I believe your problem comes from having multiple forms with different anti-forgery tokens on one page. When page is requested you get two different tokens in forms hidden fields but only one token in the cookies. Form POST contains mismatching tokens that causes an error.

Try how AFT will work for you if page contains only one form. If it works OK then my assumption is correct.

This answer contains possible solution for page with multiple forms however it has some security drawbacks as explained here.

I'm not sure why everything works OK on your localhost. I've created simple application and tried form POST with correct cookies token but old Form token from previous session. To my surprise such POST successfully passes. May be asp.net has some special handling for local requests in this case. I haven't found any info on this.

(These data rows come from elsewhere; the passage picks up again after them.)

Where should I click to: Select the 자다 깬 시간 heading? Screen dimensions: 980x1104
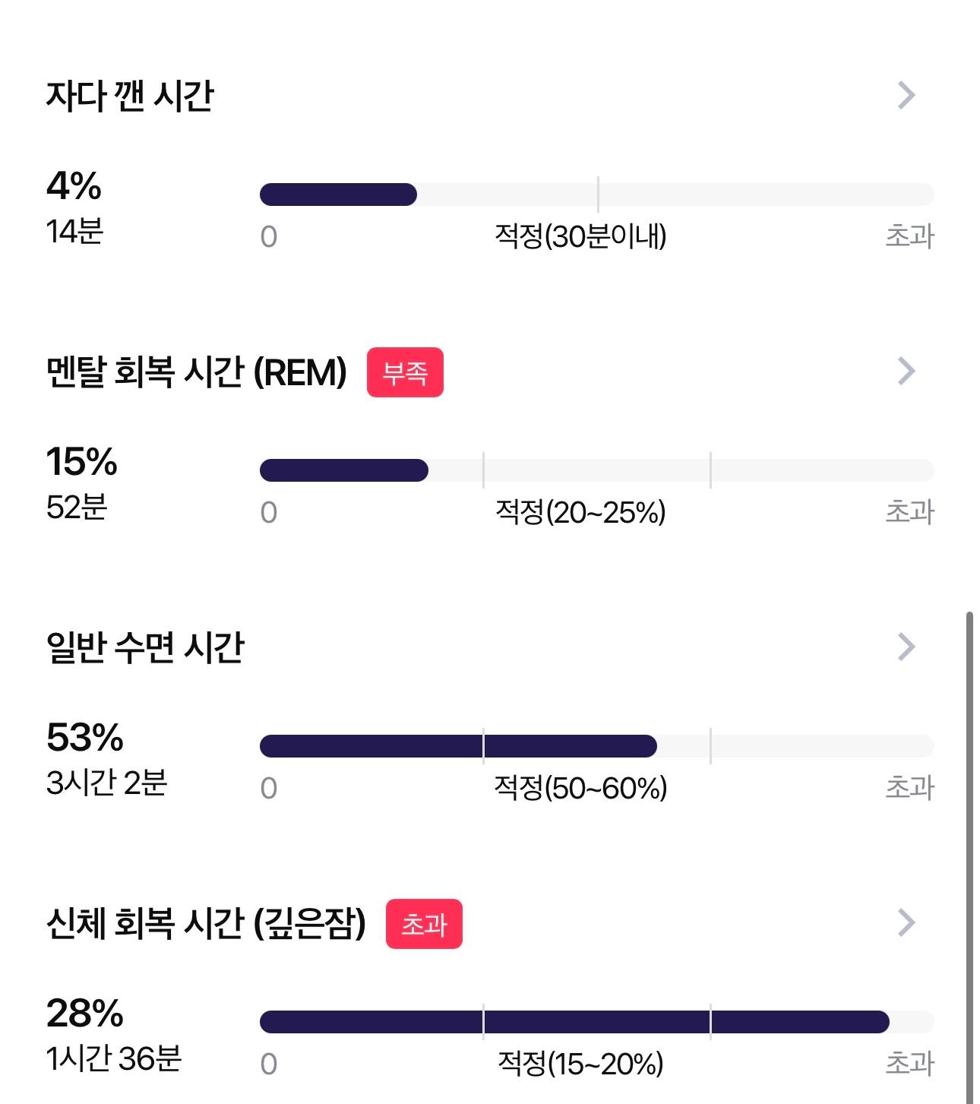(130, 96)
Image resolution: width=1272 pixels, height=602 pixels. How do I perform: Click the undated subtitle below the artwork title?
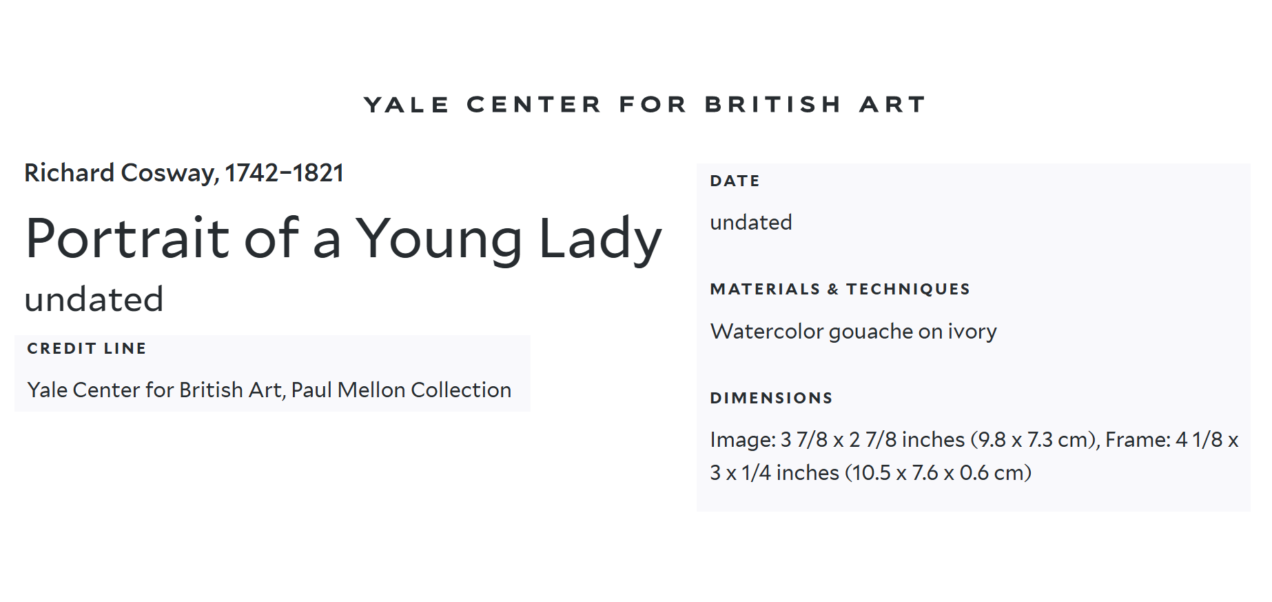pyautogui.click(x=94, y=300)
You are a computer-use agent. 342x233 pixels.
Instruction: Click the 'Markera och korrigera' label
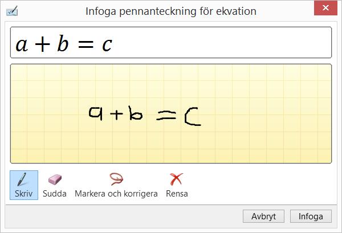click(x=116, y=194)
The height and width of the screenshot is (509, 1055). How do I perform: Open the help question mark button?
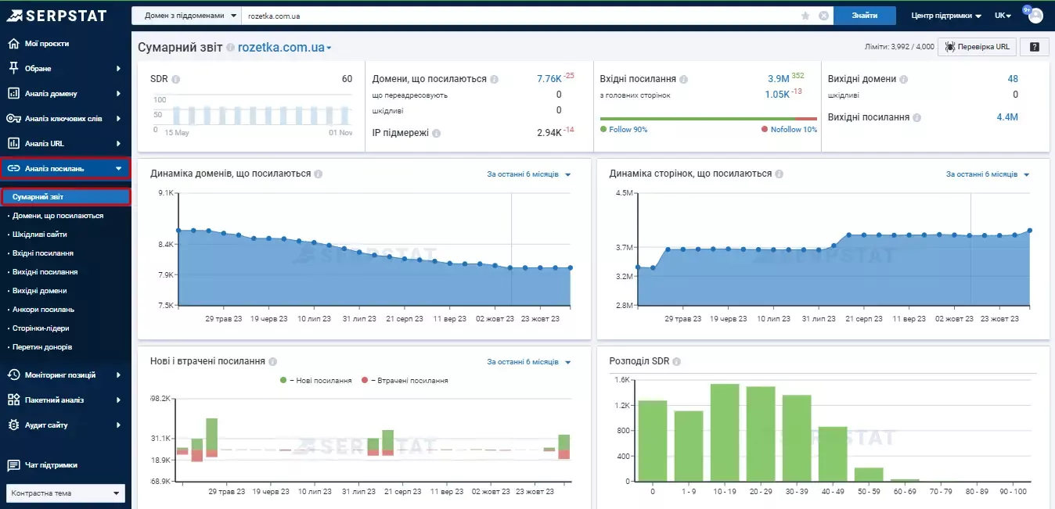click(x=1034, y=47)
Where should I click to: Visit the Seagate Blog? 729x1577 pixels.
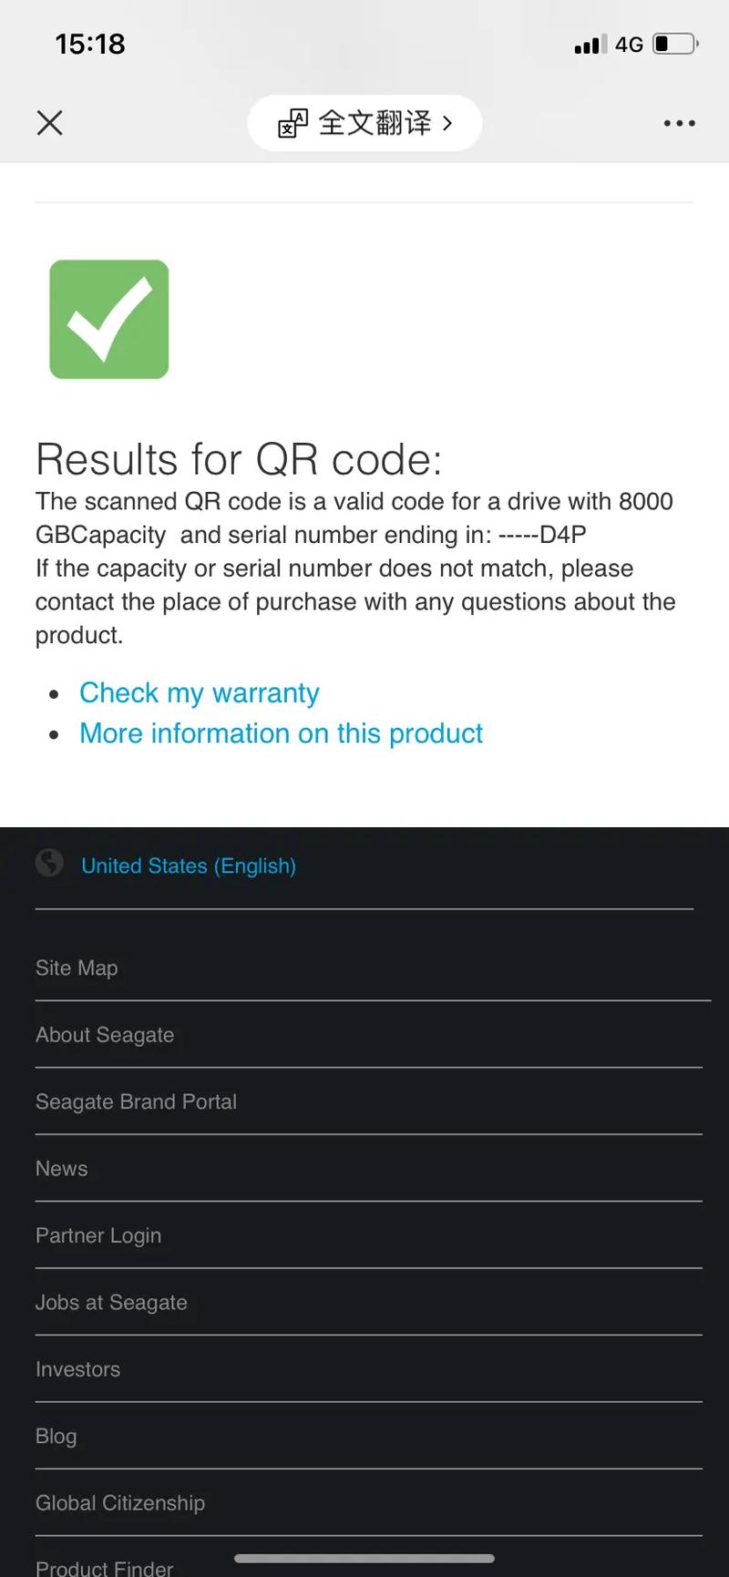point(56,1437)
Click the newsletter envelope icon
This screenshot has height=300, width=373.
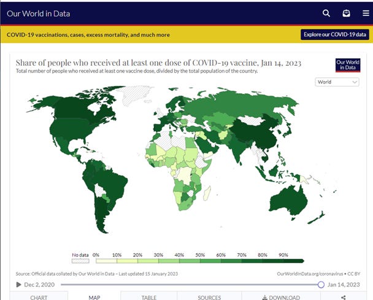[x=346, y=13]
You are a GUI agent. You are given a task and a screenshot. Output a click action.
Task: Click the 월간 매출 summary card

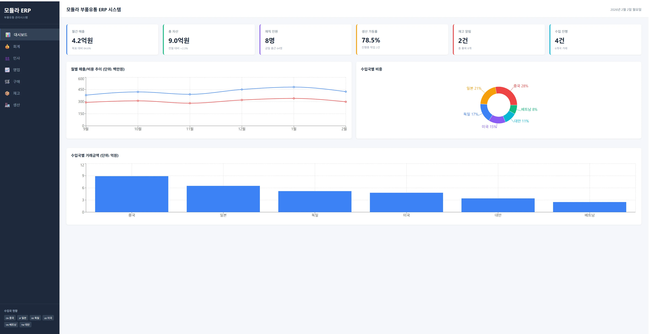click(112, 40)
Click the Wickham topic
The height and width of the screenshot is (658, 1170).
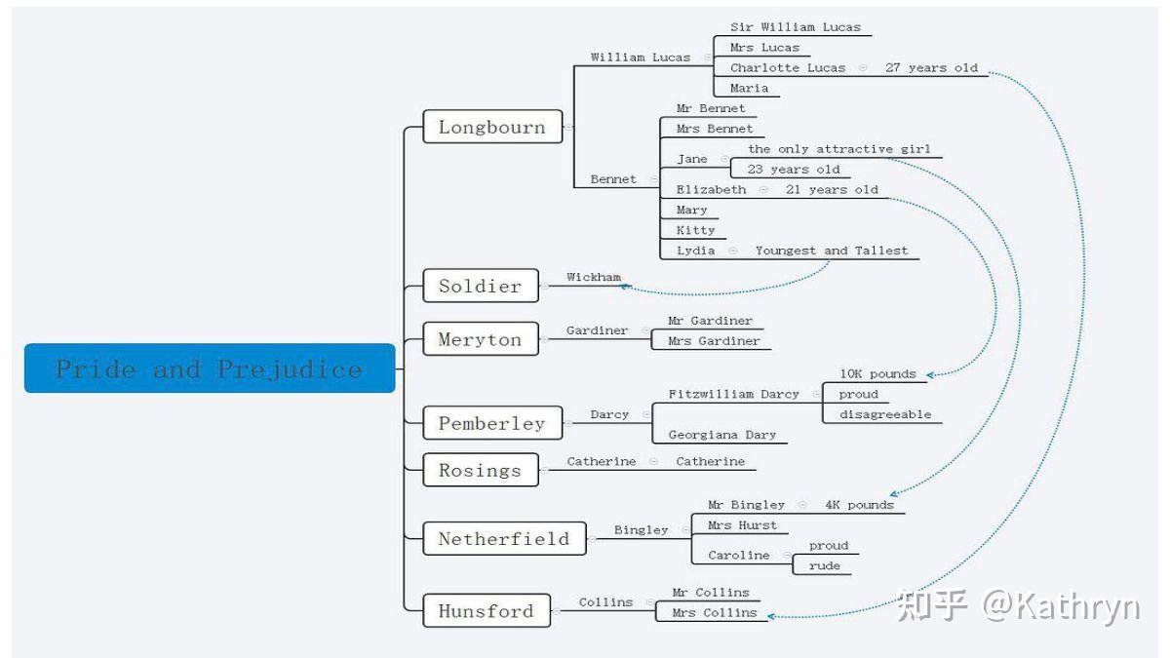tap(594, 277)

If my answer still doesn't help you could you please provide following data for further analysis:

  1. Original page request with returned HTTP headers and form anti-forgery tokens.
  2. Form POST request with sent HTTP headers.
Pleistocene answered 5/11, 2017 at 7:5 Comment(2)
Based on the OP's post, the issue not a mismatch of tokens (btw if you have multiple tokens), and also doesn't seem like an issue that is always present. Also, ASP.NET decrypts the anti-forgery tokens before comparison. It doesn't matter if you have 2 different tokens in a form if they both contain data corresponding to the cookie. Additionally, I see it in my own system that multiple forms and form tokens aren't the issue, the problem is that there is no cookie sent by the browser at all.Nutshell
True, tokens aren't just compared as binary buffers, but are decrypted and compared by security token kept inside. Good article on anti-forgery tokens internals: codeproject.com/Articles/793384/…. OP mentioned that sometimes he get 'tokens do not match error' so my assumption still could be an issue. If not, then info I've requested at the bottom of my answer should clarify at least whether it's a problem of local client or remote server.Pleistocene
K
0

I had the same issue happening for me only after I pushed to server, it was good when it it was tested in localhost, after lot of debugging found out that there was more than one Antiforgery key created in the page, once I removed the extra one, page started loading up fine.